In this study, we examined autophagy upon GC
treatment in the ATDC5 chondrocyte cell line, and further evaluated
the role of autophagy on cell viability. Our findings highlight
autophagy as an important mechanism induced by GCs and potentially
promoting a reduction in chondrocyte cell viability.
Materials and methods
Reagents and antibodies
Dexamethasone (Dex), RU486, rapamycin,
3-methyladenine (3-MA) and polyclonal antibodies for
glyceraldehyde-3-phosphate dehydrogenase (GAPDH) and
microtubule-associated protein 1-light chain 3 (MAP1-LC3) were
purchased form Sigma-Aldrich (St. Louis, MO, USA). The polyclonal
antibody targeting beclin 1 was purchased from Santa Cruz
Biotechnology, Inc. (Santa Cruz, CA, USA). The fusion of the coding
sequence of MAP1-LC3 with that of GFP was synthesized and cloned
into the pcDNA3.1+ vector, to construct the
GFP-LC3-expressing plasmid.
Cell culture
The ATDC5 chondrocyte line (Sigma-Aldrich) was
cultured in a 1:1 mixture of Dulbecco’s modified Eagle’s medium
(DMEM): Ham’s F12, supplemented with 2 mM glutamine and 5% fetal
bovine serum (FBS). We mixed sub-confluent cultures (70–80%) with
trypsin or trypsin/EDTA at a 1:4 ratio; the cells were incubated at
37°C in a humidified 5% CO2 incubator.
Assessment of autophagy with LC3 analysis
and electron microscopy
Autophagy was assessed in ATDC5 cells using the
GFP-LC3 construct and confocal microscopy analyses. ATDC5 cells
grown to 80% confluency were transfected for 24 h with the
GFP-LC3-expressing plasmid using Lipofectamine 2000 (Invitrogen
Life Technologies, Carlsbad, CA, USA). Following transfection,
cells were treated with rapamycin (200 nM), Dex (1, 10 or 100 μM)

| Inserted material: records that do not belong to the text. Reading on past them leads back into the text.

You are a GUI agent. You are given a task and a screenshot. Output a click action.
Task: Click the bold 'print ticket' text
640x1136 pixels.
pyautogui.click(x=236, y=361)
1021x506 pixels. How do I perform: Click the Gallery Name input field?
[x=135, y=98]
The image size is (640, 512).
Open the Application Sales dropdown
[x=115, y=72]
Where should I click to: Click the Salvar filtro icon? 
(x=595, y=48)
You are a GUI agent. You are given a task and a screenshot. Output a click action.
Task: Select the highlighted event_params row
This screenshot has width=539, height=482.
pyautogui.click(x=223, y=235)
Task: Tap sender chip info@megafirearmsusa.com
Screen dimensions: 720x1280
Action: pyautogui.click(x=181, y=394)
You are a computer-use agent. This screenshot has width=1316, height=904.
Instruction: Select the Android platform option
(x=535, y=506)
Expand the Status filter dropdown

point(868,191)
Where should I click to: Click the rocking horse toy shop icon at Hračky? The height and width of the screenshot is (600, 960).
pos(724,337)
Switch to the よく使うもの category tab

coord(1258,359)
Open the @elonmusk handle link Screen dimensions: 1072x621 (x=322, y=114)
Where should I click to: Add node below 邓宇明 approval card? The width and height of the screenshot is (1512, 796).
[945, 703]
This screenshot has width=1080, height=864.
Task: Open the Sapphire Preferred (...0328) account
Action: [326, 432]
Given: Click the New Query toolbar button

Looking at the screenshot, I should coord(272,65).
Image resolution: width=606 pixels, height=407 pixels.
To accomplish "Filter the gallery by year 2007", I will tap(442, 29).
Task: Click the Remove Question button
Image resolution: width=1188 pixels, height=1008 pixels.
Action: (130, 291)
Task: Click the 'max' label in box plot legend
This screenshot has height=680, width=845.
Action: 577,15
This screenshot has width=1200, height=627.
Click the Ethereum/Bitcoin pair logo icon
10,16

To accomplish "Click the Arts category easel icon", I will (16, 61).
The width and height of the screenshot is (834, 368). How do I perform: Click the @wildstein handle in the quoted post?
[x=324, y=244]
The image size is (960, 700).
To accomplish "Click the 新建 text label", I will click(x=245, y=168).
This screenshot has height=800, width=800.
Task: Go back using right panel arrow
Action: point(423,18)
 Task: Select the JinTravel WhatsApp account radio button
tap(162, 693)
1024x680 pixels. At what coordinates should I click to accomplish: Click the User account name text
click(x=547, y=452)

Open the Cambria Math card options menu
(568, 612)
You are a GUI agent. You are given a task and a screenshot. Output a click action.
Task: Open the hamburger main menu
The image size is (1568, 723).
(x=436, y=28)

or RU486 (10 μM) for an additional 24 h and analyzed by
fluorescence microscopy (IX71, Olympus, Tokyo, Japan). In two
additional test groups, cells were pretreated with Dex (10 μM) and
were treated, 2 h later, with 3-MA (100 μM) or RU486 (10 μM) for 24
h before examination under a fluorescent microscope. Electron
microscopy was performed to determine the number of autophagic
vacuoles in ATDC5 cells treated with or without Dex (10 μM).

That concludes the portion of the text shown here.